The equivalent French saying has a bit more more innuendo...

    
    
      "A good rooster is never fat"

------
trustfundbaby
I think its an interesting piece, but his leaps of logic are a bit alarming
... in a funny sort of way.

I just think that people who are creative or actively creating stuff don't
have time to eat much or sleep for that matter.

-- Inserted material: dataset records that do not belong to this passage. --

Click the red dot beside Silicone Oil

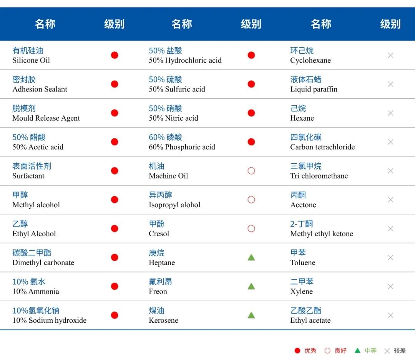click(x=115, y=55)
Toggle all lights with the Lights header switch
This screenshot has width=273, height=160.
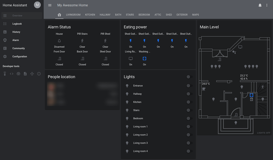coord(189,77)
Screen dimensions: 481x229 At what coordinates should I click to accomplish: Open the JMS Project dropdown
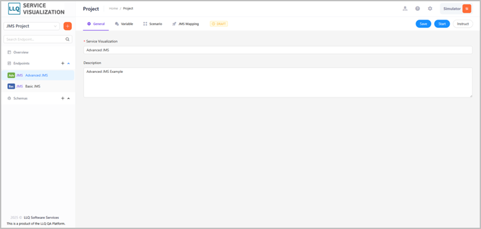coord(31,27)
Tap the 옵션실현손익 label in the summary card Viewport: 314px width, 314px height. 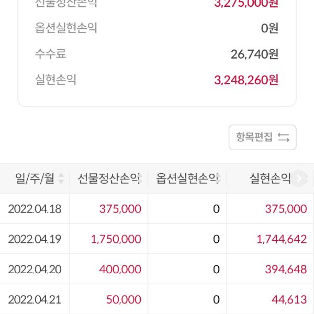tap(66, 27)
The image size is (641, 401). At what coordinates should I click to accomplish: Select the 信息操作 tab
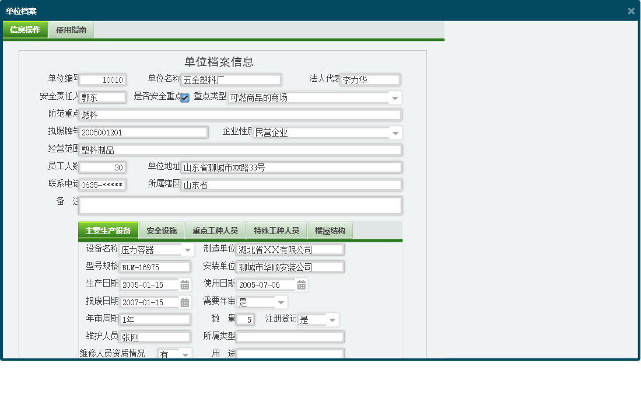(25, 29)
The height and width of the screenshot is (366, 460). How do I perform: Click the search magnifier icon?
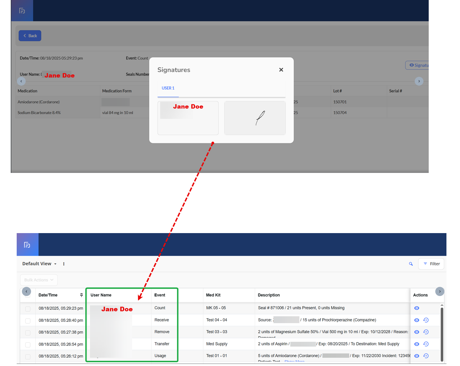tap(411, 264)
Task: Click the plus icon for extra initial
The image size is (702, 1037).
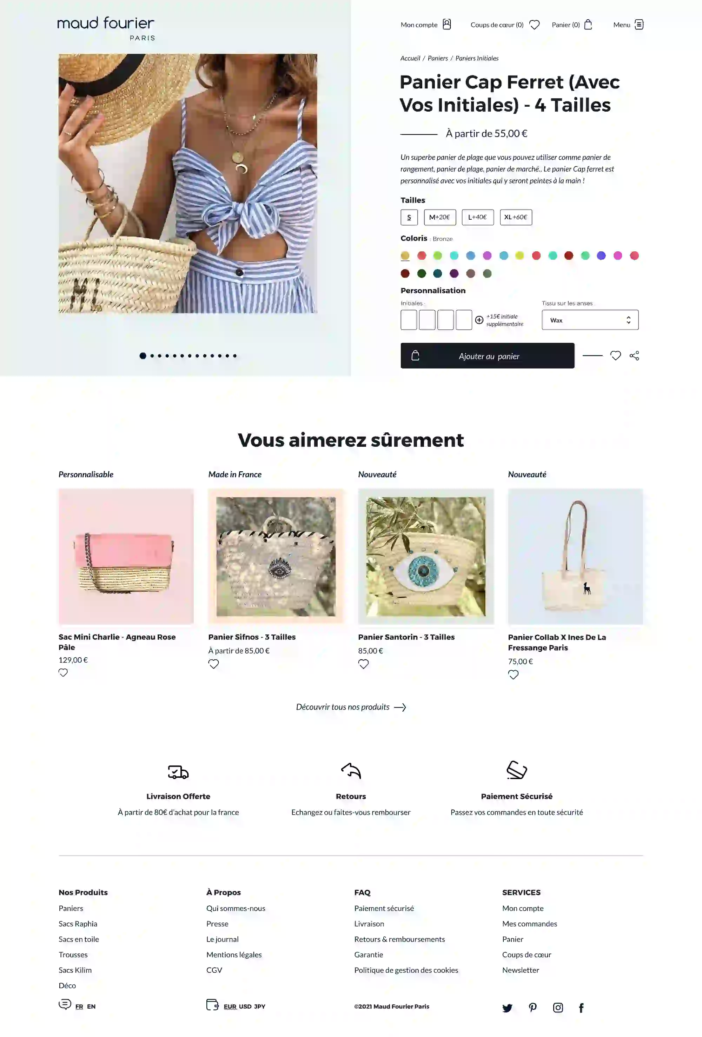Action: (479, 320)
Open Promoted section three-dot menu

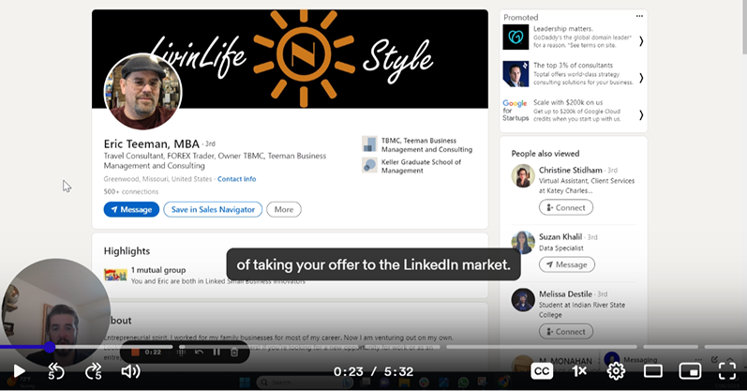tap(639, 17)
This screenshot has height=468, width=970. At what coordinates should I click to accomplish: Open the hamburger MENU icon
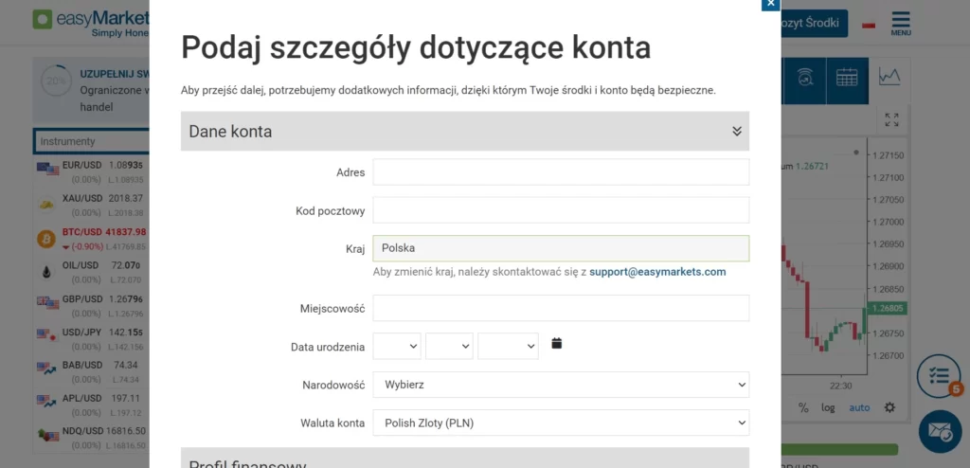tap(901, 23)
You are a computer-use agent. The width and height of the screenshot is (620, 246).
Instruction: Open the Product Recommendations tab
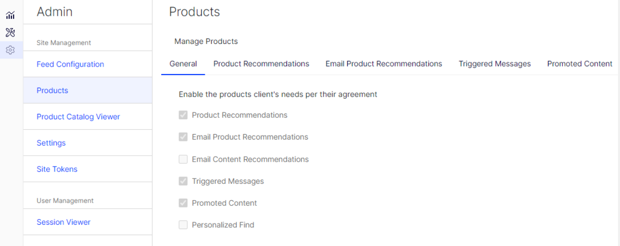pyautogui.click(x=261, y=64)
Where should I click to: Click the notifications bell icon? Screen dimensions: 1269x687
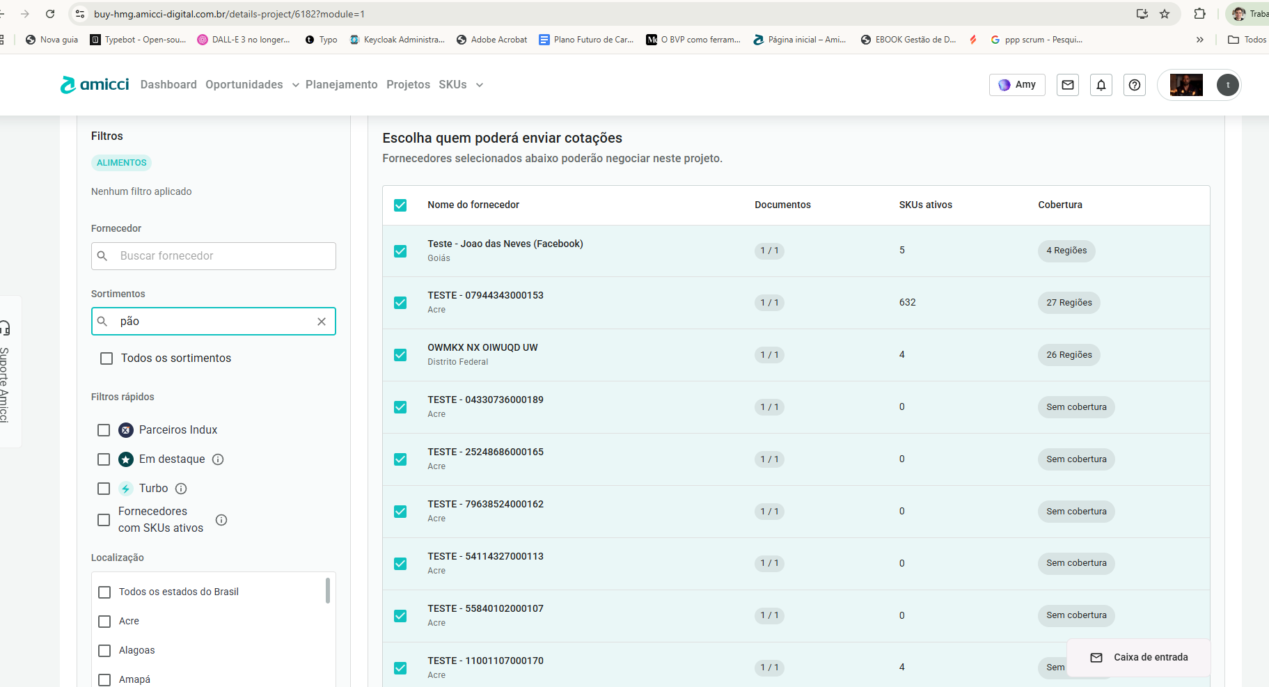coord(1101,85)
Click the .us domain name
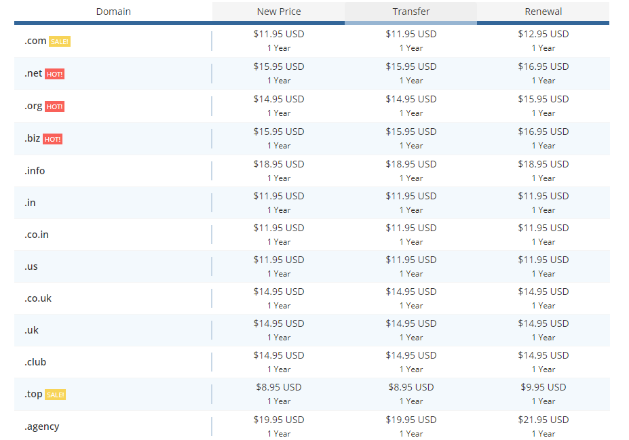This screenshot has width=629, height=440. coord(31,267)
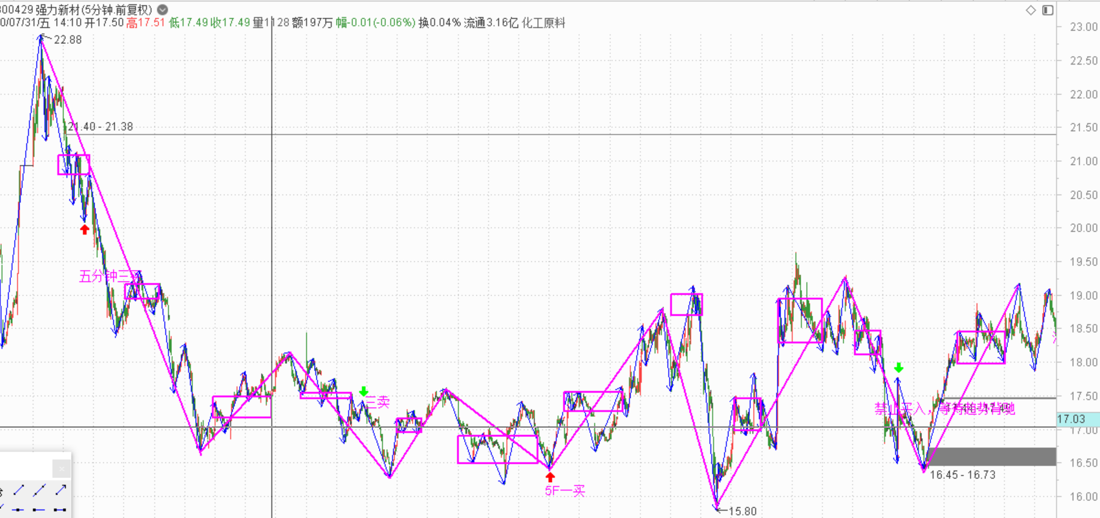Click the 22.88 peak price label

[67, 40]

Not to put myself in that category, but I often forget to eat and when I do, I
wolf down my food so I can get on to more 'interesting' things ... also ...
sleeping annoys me ... it seems like such an inefficient way of recharging my
body/brain (inactivity for 30% of the day ... wtf?!?!), at one point I'd only
get 5 hours of sleep because it felt like such a waste of time ... after
having some health issues because of it, I'm closer to 6/7 now ...

------
radioactive21
For me this is true. Again, can't speak for everyone, but for myself I eat
when I am hungry, but never over eat. I dont eat breakfast unless im hungry,
and I eat in moderation.

Not trying to yank anyone's chain, but I know people who make a huge deal out
of breakfast. They make a huge meal out of it, from which they also add a
large lunch and diner, and then question why they cant lose weight.

------
geoffc
The old saying "hungry dog hunts best" sums it up as was already pointed out
in another comment. The hungrier I get the sharper my focus becomes, whether
it is writing code or hunting, it works!

------
jasondavies
"Yond' Cassius has a lean and hungry look; He thinks too much: such men are
dangerous." -- Shakespeare's Julius Caesar

------
aho
Is it possible that digestion uses resources that could otherwise be used for
thinking?

------
slowpoison
I have my creativity spikes when I'm feeding on a specific source of calories
- beer!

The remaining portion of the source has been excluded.